(Items from a data source)
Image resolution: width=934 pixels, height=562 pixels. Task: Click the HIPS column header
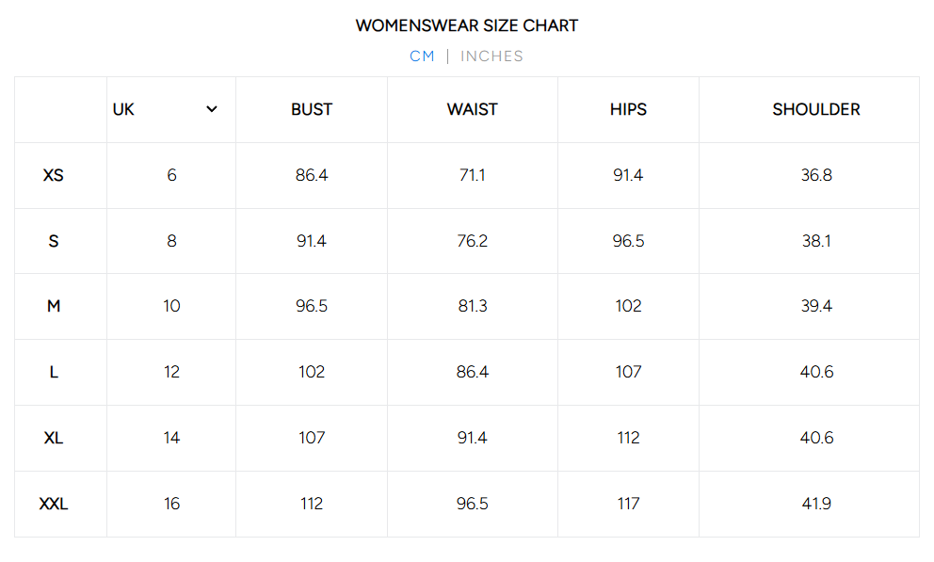[628, 109]
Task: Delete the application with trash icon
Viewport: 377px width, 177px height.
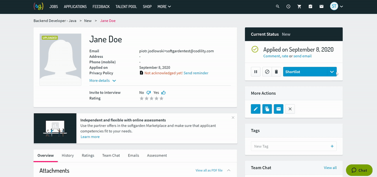Action: [276, 72]
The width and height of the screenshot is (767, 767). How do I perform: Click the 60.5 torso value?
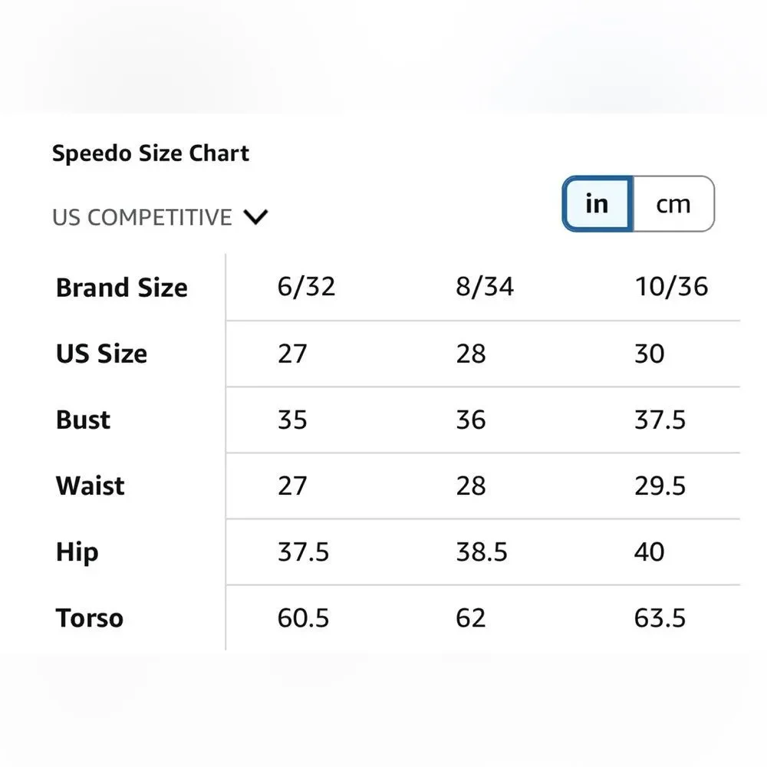coord(303,617)
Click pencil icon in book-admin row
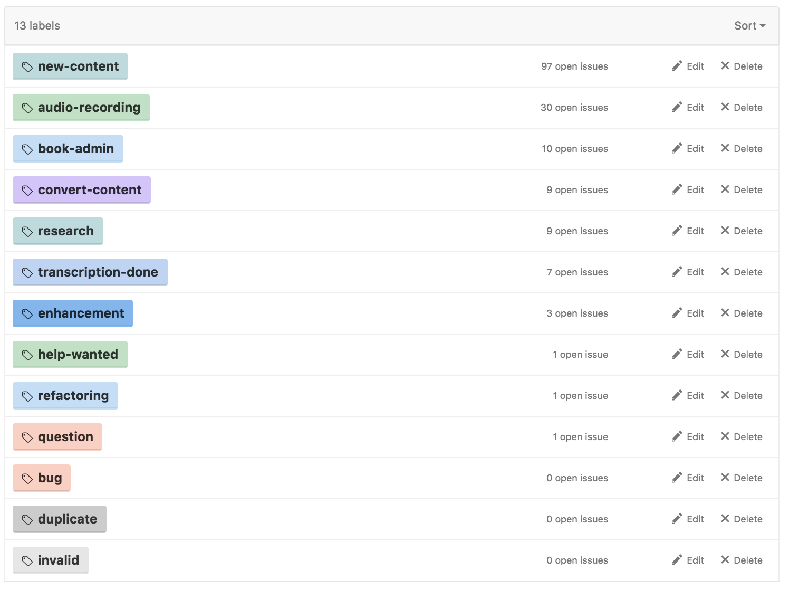The width and height of the screenshot is (789, 590). [677, 148]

▶ **Exercise goal**:
Output the entries exactly and keep every picture out of them.

▶ **Response to this task**:
Image resolution: width=934 pixels, height=562 pixels. Task: Click the HIPS column header
[628, 109]
Task: Delete the application with trash icon
Viewport: 377px width, 177px height.
Action: [276, 72]
The width and height of the screenshot is (767, 767). How do I perform: Click the 60.5 torso value?
coord(303,617)
Click pencil icon in book-admin row
The width and height of the screenshot is (789, 590). [677, 148]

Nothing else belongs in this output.